## [Exercise details]
Filter the entries down to the lines containing "giới", and copy those lines.
*** Data in this exercise
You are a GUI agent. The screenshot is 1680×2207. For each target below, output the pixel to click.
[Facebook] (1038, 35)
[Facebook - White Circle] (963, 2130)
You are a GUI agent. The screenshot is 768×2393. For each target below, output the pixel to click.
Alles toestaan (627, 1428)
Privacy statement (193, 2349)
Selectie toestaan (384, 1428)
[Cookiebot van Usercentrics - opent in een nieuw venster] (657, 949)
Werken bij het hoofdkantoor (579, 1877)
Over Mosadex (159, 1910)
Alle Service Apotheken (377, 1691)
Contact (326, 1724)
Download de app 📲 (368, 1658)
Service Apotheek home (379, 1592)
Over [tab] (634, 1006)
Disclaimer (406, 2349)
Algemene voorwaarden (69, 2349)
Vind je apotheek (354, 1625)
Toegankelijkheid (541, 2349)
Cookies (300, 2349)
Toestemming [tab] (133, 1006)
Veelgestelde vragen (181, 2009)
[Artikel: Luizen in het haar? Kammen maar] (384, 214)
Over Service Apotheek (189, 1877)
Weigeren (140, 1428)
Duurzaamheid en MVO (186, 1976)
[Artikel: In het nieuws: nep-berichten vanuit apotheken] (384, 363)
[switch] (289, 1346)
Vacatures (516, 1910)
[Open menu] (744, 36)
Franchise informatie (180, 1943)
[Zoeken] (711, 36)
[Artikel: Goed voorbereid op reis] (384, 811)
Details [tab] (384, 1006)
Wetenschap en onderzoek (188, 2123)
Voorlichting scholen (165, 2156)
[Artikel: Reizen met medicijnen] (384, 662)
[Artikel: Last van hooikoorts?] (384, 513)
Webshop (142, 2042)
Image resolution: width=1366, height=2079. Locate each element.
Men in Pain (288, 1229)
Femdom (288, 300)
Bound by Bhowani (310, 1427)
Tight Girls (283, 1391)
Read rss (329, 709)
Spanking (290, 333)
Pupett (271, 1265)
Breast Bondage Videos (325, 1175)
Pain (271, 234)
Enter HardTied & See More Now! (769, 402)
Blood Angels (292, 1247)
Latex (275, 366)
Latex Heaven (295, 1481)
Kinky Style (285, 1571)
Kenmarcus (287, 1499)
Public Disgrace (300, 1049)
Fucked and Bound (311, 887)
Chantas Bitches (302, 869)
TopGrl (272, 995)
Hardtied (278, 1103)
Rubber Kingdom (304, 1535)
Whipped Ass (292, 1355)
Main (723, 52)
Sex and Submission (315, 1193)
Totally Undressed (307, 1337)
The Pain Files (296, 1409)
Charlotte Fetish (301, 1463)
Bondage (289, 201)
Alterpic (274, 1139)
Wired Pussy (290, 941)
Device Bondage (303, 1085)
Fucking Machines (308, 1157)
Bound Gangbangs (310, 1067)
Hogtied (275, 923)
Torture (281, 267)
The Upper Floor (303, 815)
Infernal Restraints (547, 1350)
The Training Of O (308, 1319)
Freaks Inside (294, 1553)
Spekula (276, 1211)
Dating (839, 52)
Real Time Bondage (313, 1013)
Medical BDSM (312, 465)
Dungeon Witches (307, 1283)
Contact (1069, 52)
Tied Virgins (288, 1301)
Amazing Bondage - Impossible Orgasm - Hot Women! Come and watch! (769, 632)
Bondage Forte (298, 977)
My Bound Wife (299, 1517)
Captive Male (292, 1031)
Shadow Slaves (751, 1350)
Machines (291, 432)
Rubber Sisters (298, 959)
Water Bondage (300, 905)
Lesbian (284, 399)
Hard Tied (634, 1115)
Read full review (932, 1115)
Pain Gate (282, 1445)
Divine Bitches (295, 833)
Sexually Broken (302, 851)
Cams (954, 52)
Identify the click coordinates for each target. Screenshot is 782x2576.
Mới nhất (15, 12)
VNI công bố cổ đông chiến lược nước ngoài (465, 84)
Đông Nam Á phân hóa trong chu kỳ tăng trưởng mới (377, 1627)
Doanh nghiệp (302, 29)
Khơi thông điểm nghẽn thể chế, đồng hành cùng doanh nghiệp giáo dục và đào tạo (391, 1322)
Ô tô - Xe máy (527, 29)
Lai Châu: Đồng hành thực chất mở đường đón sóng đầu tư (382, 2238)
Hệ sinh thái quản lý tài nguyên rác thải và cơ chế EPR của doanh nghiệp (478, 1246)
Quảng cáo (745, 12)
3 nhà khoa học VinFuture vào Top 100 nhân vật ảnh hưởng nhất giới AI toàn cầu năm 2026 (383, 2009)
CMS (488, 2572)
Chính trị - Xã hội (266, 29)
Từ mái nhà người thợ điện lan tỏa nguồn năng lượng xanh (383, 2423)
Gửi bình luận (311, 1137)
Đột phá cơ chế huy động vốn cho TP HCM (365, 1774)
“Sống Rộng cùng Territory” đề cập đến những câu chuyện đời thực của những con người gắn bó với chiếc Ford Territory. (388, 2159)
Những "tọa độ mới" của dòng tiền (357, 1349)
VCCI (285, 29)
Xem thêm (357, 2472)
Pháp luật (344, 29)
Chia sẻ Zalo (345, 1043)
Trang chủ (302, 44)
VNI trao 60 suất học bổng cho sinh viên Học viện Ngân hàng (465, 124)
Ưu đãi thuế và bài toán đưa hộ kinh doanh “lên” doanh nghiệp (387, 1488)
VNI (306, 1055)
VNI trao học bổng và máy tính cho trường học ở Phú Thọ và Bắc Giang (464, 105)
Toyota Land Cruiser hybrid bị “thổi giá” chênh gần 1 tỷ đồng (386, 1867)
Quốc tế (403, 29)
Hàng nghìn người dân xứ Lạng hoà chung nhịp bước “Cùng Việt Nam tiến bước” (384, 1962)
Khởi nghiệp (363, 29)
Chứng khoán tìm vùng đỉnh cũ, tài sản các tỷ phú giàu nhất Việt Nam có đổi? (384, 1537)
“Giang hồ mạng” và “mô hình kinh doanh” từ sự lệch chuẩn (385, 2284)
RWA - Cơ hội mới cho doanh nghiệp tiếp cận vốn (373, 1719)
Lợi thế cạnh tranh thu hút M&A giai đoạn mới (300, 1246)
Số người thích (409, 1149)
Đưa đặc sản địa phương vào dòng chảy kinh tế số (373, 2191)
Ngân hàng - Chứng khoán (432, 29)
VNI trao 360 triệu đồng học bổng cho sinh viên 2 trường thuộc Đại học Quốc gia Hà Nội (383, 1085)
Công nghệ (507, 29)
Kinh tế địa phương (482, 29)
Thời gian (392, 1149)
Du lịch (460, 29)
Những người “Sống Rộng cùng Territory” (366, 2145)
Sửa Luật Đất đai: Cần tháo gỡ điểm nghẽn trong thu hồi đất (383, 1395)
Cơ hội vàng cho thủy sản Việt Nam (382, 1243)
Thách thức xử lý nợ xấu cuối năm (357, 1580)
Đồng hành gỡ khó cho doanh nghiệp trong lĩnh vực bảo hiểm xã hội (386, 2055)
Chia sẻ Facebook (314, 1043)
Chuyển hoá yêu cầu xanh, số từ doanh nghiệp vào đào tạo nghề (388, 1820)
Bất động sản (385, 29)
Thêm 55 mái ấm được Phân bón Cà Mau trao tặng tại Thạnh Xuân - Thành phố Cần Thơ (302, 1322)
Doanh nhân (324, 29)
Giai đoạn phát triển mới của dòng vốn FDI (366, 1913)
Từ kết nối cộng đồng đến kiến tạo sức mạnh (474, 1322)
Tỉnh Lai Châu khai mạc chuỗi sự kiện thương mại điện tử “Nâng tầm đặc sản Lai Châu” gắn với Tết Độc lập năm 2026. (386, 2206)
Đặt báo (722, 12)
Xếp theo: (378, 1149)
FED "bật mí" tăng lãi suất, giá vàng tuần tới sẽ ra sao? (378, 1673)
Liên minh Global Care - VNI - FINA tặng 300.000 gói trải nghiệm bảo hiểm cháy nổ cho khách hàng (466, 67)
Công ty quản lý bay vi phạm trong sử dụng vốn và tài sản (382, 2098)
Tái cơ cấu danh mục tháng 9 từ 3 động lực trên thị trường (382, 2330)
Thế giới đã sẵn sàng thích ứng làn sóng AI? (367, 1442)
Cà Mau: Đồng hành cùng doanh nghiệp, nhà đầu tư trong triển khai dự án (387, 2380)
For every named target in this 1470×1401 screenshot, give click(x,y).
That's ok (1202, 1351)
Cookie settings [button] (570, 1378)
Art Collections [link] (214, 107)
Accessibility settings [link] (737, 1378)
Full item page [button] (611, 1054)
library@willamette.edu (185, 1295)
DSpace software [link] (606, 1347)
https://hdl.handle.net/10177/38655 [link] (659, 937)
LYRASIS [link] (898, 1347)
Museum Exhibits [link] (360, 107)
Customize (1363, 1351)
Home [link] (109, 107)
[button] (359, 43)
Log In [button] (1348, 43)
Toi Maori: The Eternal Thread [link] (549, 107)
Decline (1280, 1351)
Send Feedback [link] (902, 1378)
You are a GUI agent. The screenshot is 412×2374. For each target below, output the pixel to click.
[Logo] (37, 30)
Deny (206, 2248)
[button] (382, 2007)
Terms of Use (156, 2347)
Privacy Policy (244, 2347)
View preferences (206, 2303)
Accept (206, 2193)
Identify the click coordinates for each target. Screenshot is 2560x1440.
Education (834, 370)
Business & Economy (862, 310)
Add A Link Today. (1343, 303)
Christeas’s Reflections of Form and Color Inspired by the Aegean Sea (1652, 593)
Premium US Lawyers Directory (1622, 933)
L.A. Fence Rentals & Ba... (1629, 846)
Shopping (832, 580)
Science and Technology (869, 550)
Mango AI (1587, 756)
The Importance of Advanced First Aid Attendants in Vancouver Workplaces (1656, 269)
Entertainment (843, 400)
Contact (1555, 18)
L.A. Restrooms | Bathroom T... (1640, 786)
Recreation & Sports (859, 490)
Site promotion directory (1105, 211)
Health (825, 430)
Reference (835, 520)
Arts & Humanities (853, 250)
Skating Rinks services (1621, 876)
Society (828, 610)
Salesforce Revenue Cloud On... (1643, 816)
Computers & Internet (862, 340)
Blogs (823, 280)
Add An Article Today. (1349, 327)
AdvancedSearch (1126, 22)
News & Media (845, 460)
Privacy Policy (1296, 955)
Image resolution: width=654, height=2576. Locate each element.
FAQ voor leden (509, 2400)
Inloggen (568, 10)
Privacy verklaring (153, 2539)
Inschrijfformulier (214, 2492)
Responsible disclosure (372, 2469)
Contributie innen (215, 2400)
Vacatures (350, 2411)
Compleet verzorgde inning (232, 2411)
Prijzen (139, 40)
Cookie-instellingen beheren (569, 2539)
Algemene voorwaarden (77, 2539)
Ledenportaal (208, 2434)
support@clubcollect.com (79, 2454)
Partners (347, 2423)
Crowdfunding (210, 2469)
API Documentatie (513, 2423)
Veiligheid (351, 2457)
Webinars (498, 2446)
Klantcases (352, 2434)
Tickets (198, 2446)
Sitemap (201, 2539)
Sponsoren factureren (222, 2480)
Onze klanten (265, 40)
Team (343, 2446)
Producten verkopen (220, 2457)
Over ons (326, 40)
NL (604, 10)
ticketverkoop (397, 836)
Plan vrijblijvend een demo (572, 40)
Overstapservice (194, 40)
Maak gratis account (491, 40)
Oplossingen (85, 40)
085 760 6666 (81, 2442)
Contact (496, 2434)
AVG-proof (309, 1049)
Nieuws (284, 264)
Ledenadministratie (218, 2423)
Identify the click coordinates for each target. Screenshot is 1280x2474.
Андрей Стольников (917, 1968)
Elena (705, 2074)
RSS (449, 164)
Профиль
******
## [Problem solution]
3 nhà khoa học VinFuture vào Top 100 nhân vật ảnh hưởng nhất giới AI toàn cầu năm 2026 (383, 2009)
Thế giới đã sẵn sàng thích ứng làn sóng AI? (367, 1442)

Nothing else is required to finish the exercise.